Here is what I am trying to do but i couldn't start the event processor in a new thread. The application hangs when i try to do so. I tried event printing the thread pool stats but the application hangs the moment I call default thread pool.
#include "Poco/ThreadPool.h"
#include "Poco/Runnable.h"
#include <iostream>
#include <thread>
class EventProcessor : public Poco::Runnable
{
public:
void run()
{
// Event shall be processed here
}
};
class EventReceiver : public Poco::Runnable
{
public:
void run()
{
// App hangs when i try to do this
std::cout << "Capacity: " << Poco::ThreadPool::defaultPool().capacity() << std::endl;
EventProcessor eventProcessor;
Poco::ThreadPool::defaultPool().start(eventProcessor);
}
};
int main(int argc, char** argv)
{
EventReceiver eventReceiver;
Poco::ThreadPool::defaultPool().start(eventReceiver);
Poco::ThreadPool::defaultPool().joinAll();
return 0;
}
You are starting a thread with a reference to stack object, which is destroyed when the run() function returns; that creates undefined behavior.

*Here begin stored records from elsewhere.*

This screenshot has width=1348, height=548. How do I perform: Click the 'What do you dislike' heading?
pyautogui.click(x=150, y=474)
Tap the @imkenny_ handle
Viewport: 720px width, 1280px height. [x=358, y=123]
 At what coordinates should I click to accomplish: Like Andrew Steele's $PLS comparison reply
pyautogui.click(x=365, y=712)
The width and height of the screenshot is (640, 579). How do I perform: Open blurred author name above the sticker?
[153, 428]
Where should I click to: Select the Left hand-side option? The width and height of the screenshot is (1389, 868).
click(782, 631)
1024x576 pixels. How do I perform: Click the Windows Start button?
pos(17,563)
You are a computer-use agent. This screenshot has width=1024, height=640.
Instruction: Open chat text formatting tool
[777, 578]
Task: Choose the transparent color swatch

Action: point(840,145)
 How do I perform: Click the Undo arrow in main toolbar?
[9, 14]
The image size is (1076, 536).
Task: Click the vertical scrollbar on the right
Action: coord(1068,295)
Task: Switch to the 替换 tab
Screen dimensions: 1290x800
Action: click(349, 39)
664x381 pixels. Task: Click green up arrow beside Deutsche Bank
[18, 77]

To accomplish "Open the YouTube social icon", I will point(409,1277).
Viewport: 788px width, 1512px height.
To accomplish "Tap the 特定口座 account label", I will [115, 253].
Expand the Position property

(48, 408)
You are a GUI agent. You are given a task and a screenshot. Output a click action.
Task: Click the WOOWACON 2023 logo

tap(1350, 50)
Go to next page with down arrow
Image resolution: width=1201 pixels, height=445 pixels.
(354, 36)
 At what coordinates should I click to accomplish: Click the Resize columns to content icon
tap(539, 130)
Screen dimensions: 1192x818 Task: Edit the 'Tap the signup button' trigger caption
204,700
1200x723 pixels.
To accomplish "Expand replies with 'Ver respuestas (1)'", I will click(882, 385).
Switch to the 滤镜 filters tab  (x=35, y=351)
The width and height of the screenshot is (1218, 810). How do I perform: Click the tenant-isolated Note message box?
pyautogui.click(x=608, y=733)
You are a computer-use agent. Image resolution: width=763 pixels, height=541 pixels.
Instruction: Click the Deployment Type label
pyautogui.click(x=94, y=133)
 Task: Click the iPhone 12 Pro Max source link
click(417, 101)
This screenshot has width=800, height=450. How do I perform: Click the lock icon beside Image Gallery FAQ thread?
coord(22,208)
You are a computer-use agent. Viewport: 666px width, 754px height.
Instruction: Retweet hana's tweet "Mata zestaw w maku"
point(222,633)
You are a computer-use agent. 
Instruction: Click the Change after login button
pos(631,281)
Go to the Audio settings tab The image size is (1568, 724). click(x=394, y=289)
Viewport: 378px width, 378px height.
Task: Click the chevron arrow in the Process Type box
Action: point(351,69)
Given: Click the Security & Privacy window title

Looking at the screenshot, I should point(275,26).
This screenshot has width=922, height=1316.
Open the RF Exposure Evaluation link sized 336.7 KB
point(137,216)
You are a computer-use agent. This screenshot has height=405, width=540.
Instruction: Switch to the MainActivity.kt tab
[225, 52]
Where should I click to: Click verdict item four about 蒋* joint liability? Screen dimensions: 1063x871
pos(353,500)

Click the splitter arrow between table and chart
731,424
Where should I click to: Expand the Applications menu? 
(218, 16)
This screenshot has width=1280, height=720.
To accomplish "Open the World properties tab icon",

A better way of doing this would be to have two threads (or tasks) that share a NotificationQueue. When you receive event, you enqueue notification to the queue in the receiver thread. The processing thread dequeues events and processes them. NotificationQueue is thread-safe, so no external locking is required between enqueuing and dequeuing.
You can see how to implement that in the NotificationQueue example; you will probably want the events enqueuing to happen in a thread other than main.